The Concept of Fairness in Behavioural Economics

Behavioural economics is a relatively new field that combines insights from psychology and economics to understand how people make decisions. It challenges the traditional economic assumption that individuals are rational and always act in their own self-interest. Instead, it recognizes that human behavior is often influenced by cognitive biases, emotions, and social norms.

The Role of Fairness in Decision Making

One of the key concepts in behavioural economics is fairness. Fairness refers to the perception of what is just and equitable.

It is a subjective concept that varies from person to person and can be influenced by cultural, social, and personal factors. In traditional economics, fairness is often overlooked as a factor in decision making. However, behavioural economics recognizes that fairness plays a significant role in how individuals make choices. People are not only motivated by their own self-interest but also by a desire for fairness.

The Ultimatum Game

A classic example used to study fairness in decision making is the Ultimatum Game. In this game, two players are given a sum of money, let's say $100.

The first player proposes how to divide the money between them. The second player can either accept or reject the offer. If they accept, both players get the proposed amount. If they reject, neither player gets any money. In traditional economics, the second player should accept any offer since getting something is better than nothing.

However, in reality, most people reject offers that they perceive as unfair. For example, if the first player offers $10 and keeps $90 for themselves, the second player may reject the offer out of a sense of unfairness. This experiment shows that people are willing to sacrifice their own self-interest to punish those who they perceive as unfair. This behavior cannot be explained by traditional economic theories, but it aligns with the concept of fairness in behavioural economics.

Theories of Fairness in Behavioural Economics

There are two main theories of fairness in behavioural economics: inequity aversion and social preferences. Inequity aversion refers to the tendency to reject unequal distributions of resources. People are willing to give up their own gains to prevent others from getting more than them.

This theory is based on the idea that individuals have a strong desire for fairness and equality. Social preferences, on the other hand, refer to the idea that people care about the outcomes of others and are willing to make sacrifices for the greater good. This theory is based on the belief that individuals have a sense of altruism and empathy towards others.

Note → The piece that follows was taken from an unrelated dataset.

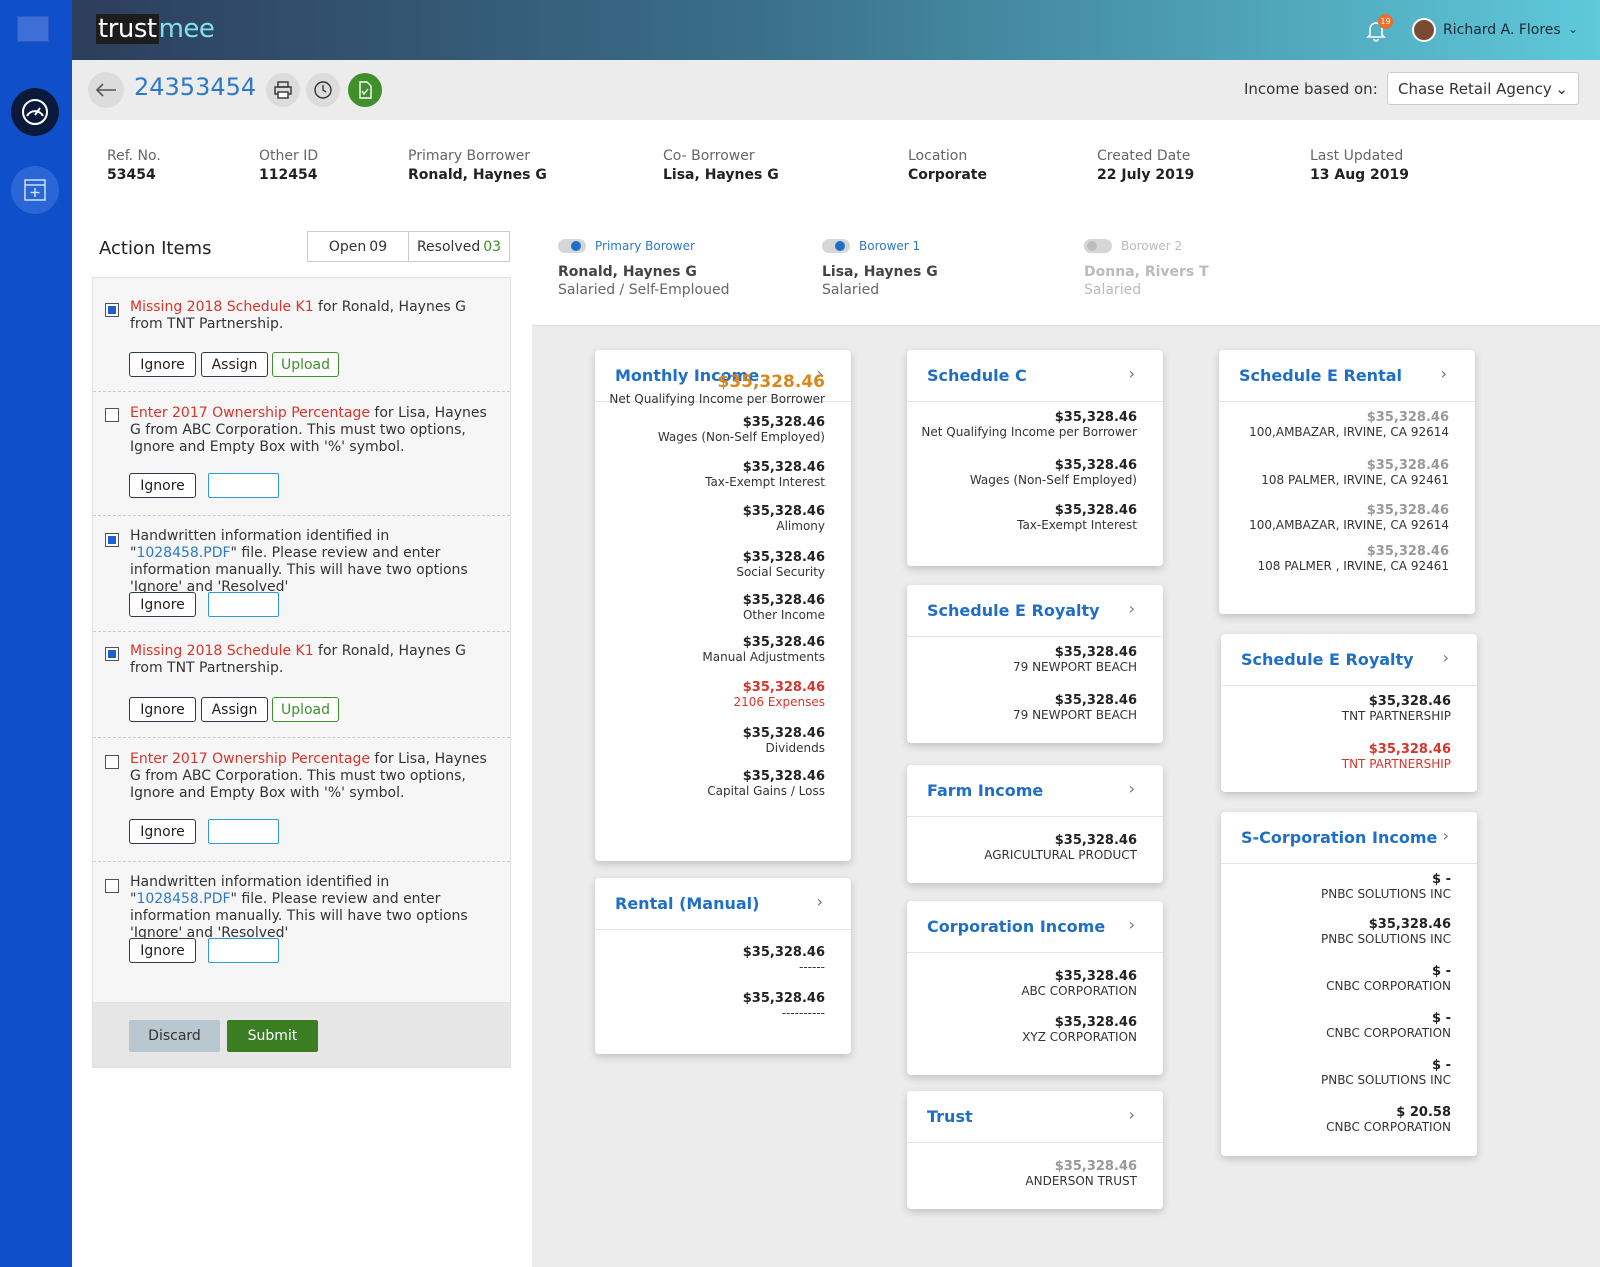 The image size is (1600, 1267). Describe the element at coordinates (1035, 1117) in the screenshot. I see `card-header: Trust ›` at that location.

The Impact of Fairness on Economic Decisions

Fairness can have a significant impact on economic decisions, both at an individual and societal level. In terms of individual decisions, people may be willing to pay more for a product or service if they perceive it as fair. For example, consumers may be willing to pay a higher price for products that are ethically sourced or produced in fair working conditions. At a societal level, fairness can influence policies and regulations.

For instance, governments may implement progressive taxation systems to reduce income inequality and promote fairness. Similarly, companies may adopt fair labor practices to improve employee satisfaction and productivity.

The Dark Side of Fairness

While fairness is generally seen as a positive concept, it can also have negative consequences. In some cases, people's desire for fairness can lead to irrational decision making. For example, individuals may reject a job offer if they feel that their salary is not fair compared to their colleagues' salaries, even if the offer is higher than their current salary. Fairness can also be manipulated by individuals or organizations for their own benefit.

For instance, companies may use the concept of fairness to justify unequal pay or discriminatory practices. Similarly, politicians may use appeals to fairness to gain support for policies that may not be in the best interest of the majority.

The Role of Behavioural Economics in Promoting Fairness

Behavioural economics can play a crucial role in promoting fairness in decision making. By understanding how people perceive fairness and make decisions, policymakers and organizations can design interventions that promote fair outcomes. For example, behavioural economics can be used to design fairer incentive structures in organizations. By taking into account people's social preferences and inequity aversion, companies can create reward systems that are perceived as fair by employees. Behavioural economics can also be used to promote fairness in public policies.

By understanding how people respond to different policies, policymakers can design interventions that promote fairness and reduce inequality.


In conclusion, behavioural economics views the concept of fairness as a crucial factor in decision making. It recognizes that people are not always motivated by their own self-interest but also by a desire for fairness. Fairness can have a significant impact on economic decisions and can be manipulated for both positive and negative purposes. By understanding how people perceive fairness, behavioural economics can help promote fair outcomes in both individual and societal decisions.